=== Supplied passage ===
»»

A stepmom overheard her 13-year old stepson say to his custodial dad, “Mom says — and I totally agree with her – that if you let your kids drink when they’re young, they have less issues with it when they’re older.”
A stepdad reports that his 10-year old stepdaughter reeks of cigarette smoke when he and his wife pick her up for from weekends with her biological dad. Not that the child is smoking; the bio dad is.
Yet another stepmom hears from her adolescent stepson that he just met his mom’s new boyfriend – and that boyfriend slept over that very night.
While each of these scenarios may or may not necessarily be indications of bad parenting in and of themselves, the issue is that they are examples of parenting styles that the stepparent disagrees with. Strongly.
The stories are endless. What our stepchildren are exposed to with the “other parents” may be totally counter to our own value system, to how we behave with them and to the example we are trying to set. It may sadden us. It may even sicken us. But it is beyond our control. So what is a stepparent to do?
One thing you want to be certain not to do is disparage the child’s biological parent, no matter how strongly you feel.
Jeanette Lofas, Founder & President of the Stepfamily Foundation advises us to “teach children to honor each parent’s point of view . . . Know that when children must judge, they lose half of their sense of self.” She goes on to warn, “Don’t make kids choose!”
So what are your options? Should you or your partner talk to the Ex about the offensive behavior? You should definitely not as it could set off a whole new set of problems that aren’t worth dealing with, possibly even encouraging that negative behavior to increase.
As for your partner speaking to his or her Ex, that’s a possibility, but it all depends on their current and former relationship. In many cases, it’s unlikely to change anything. These conflicting values could be the very reason they got divorced! In addition, if the Ex learns that it’s the stepparent who is questioning the behavior, we’re back to possibly encouraging spiteful actions.
The article Stepfamily Discipline Issues on FamilyEducation, advises us that “The only time you and your partner should interfere with life at the ex’s house is if you suspect or know that there is abuse—mental, emotional, sexual, or physical—going on. As your stepchild’s ally, you do have a responsibility to do something.”
But assuming no imminent danger, you still feel the need to do something. One very wise biological father whose Ex’s values conflict with his and his current wife’s says that he has spoken to his child and said the following: “You will be exposed to many different people in your life and to many different ways of behaving. Eventually, you are going to make choices about what behavior you agree with and what you don’t. I want you to make good choices, so if you ever have any questions about anything you see anyone doing, please know that you can talk to me.”
You will notice that he did not specify that he was referring to his Ex’s behavior, as he knows that his child loves his mother very much and he did not want to get in the way of that relationship. But you can bet that he and his wife are always sure to behave in ways that they hope their son/stepson will want to emulate.
So no matter how frustrated you may get, follow this piece of advice from Stepfamily Discipline Issues which sums it up best:
“You and your partner have little control over the rules and customs at the ex’s house. All you can do is stress your own values, and trust that your behavior modeling will rub off on your stepchild.”

««

=== Tasks for this exercise ===
[a] From the stepparenting passage, reproduce the part starting at "So what are" and ending at "encouraging spiteful actions.".
[b] Answer these questions using the stepparenting passage:
(i) How old is the stepdaughter who smells of cigarette smoke after weekends with her biological dad?
(ii) What organization does Jeanette Lofas lead as Founder & President?
(iii) On which site does the article Stepfamily Discipline Issues appear?

=== Excerpted records ===
»»

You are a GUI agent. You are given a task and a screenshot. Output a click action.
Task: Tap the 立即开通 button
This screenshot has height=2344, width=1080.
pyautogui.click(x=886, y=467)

««
»»

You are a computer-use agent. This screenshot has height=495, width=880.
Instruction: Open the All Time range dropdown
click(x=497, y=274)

««

=== Your responses ===
[a]
So what are your options? Should you or your partner talk to the Ex about the offensive behavior? You should definitely not as it could set off a whole new set of problems that aren’t worth dealing with, possibly even encouraging that negative behavior to increase.
As for your partner speaking to his or her Ex, that’s a possibility, but it all depends on their current and former relationship. In many cases, it’s unlikely to change anything. These conflicting values could be the very reason they got divorced! In addition, if the Ex learns that it’s the stepparent who is questioning the behavior, we’re back to possibly encouraging spiteful actions.

[b]
(i) 10 years old
(ii) The Stepfamily Foundation
(iii) FamilyEducation